───── DATA PROVIDED

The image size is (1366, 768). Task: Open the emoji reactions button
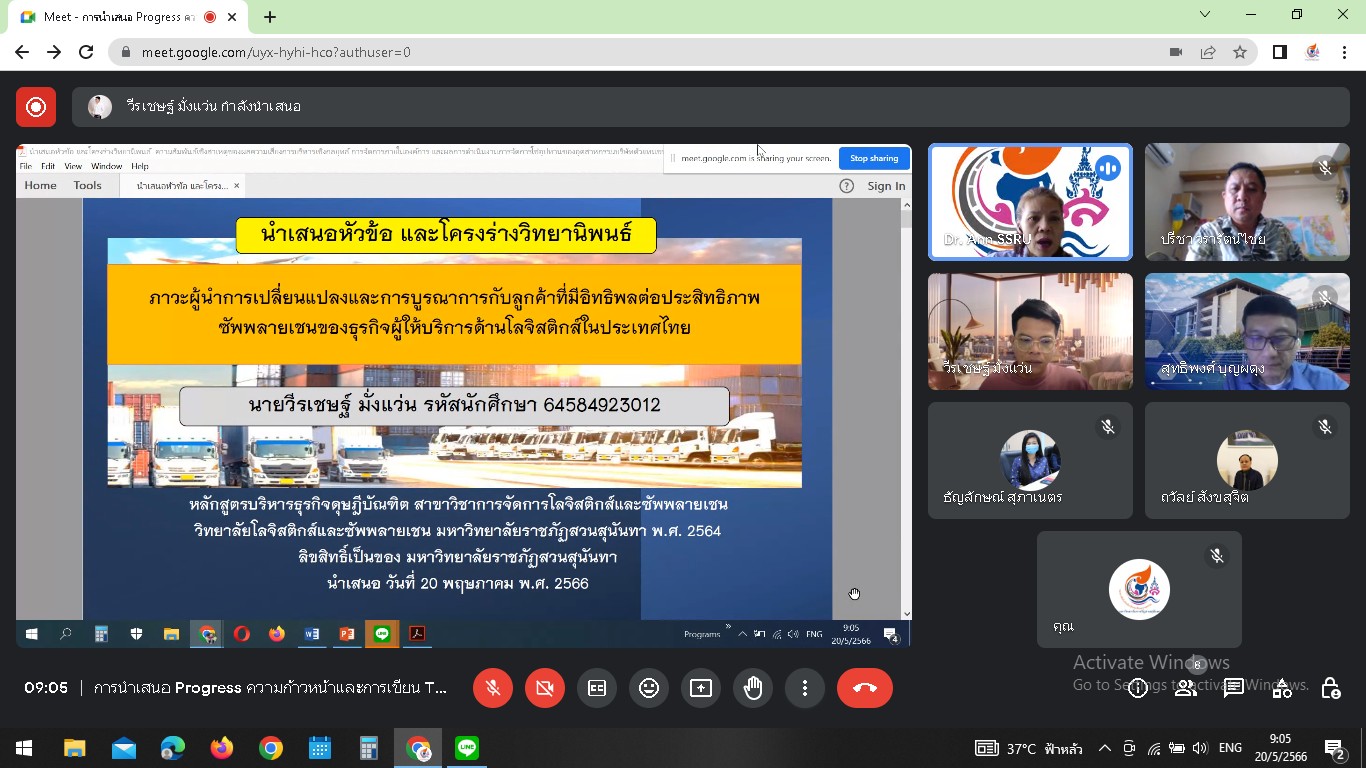[x=649, y=688]
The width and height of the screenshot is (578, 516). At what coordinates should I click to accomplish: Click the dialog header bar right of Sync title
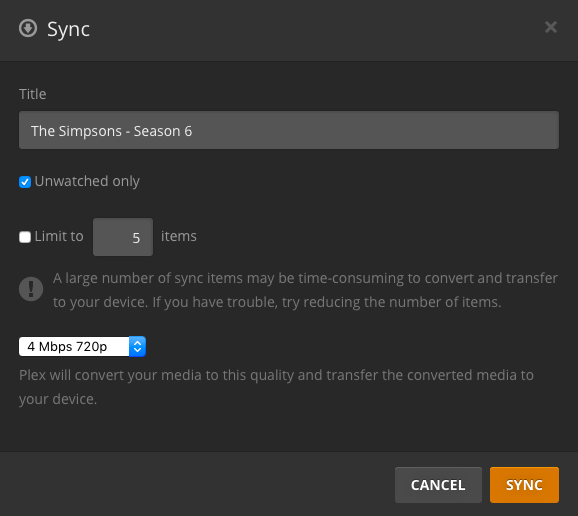pos(317,29)
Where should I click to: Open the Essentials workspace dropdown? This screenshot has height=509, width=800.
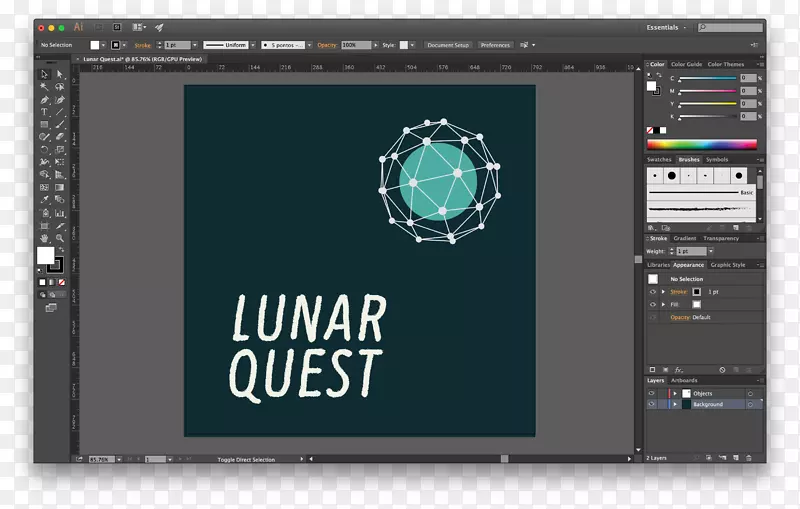pos(667,28)
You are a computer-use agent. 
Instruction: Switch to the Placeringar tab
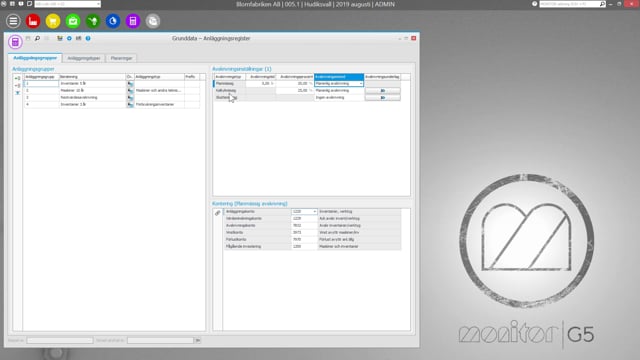(x=122, y=58)
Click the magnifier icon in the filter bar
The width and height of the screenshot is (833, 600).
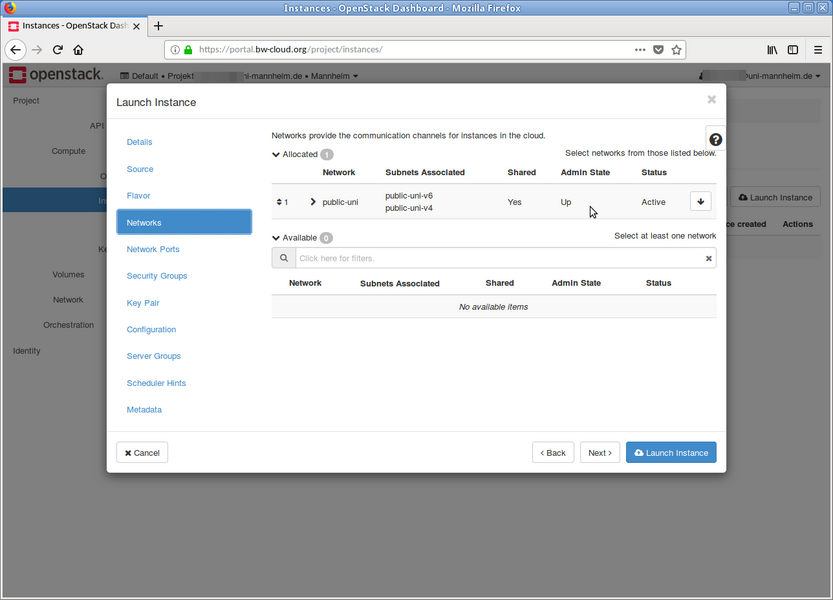click(283, 258)
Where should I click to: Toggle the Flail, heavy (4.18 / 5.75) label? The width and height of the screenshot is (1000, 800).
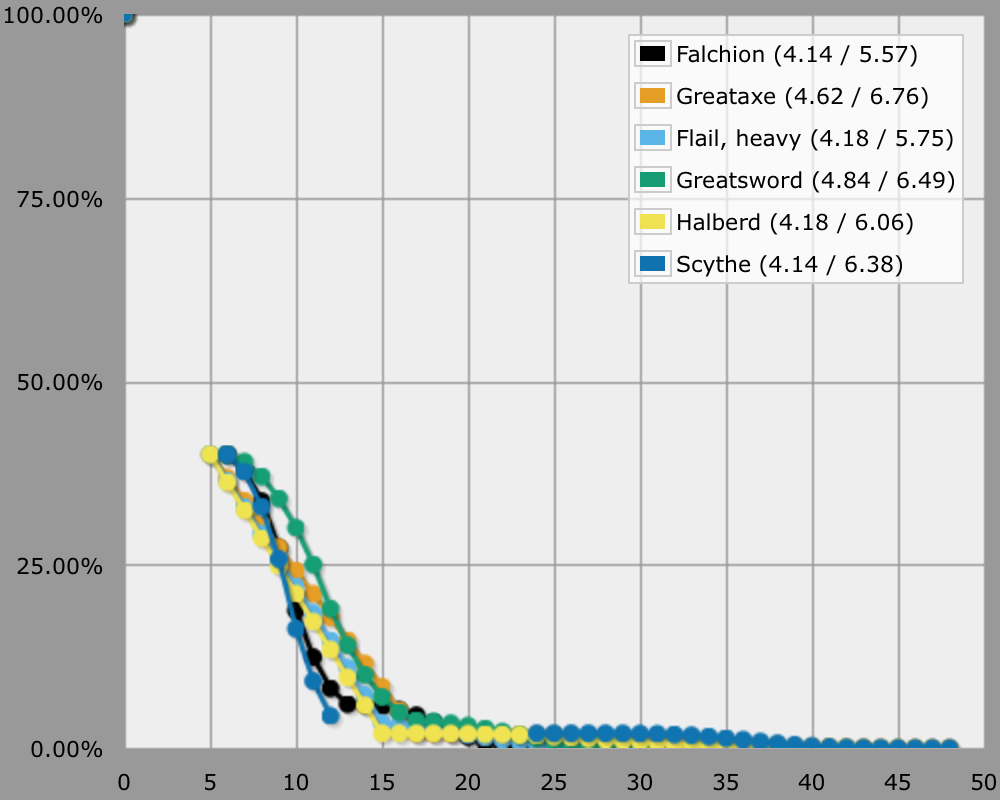tap(814, 138)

──────────

Set the preceding data down again word for word, omitting images.

The image size is (1366, 768). Task: Open the emoji reactions button
[x=649, y=688]
The width and height of the screenshot is (578, 516). At what coordinates should I click to accomplish: Click the dialog header bar right of Sync title
pos(317,29)
Where should I click to: Open the Essentials workspace dropdown? This screenshot has height=509, width=800.
pos(667,28)
You are a computer-use agent. 
Instruction: Switch to the Placeringar tab
(x=122, y=58)
Click the magnifier icon in the filter bar
The width and height of the screenshot is (833, 600).
click(283, 258)
Where should I click to: Toggle the Flail, heavy (4.18 / 5.75) label? The width and height of the screenshot is (1000, 800).
tap(814, 138)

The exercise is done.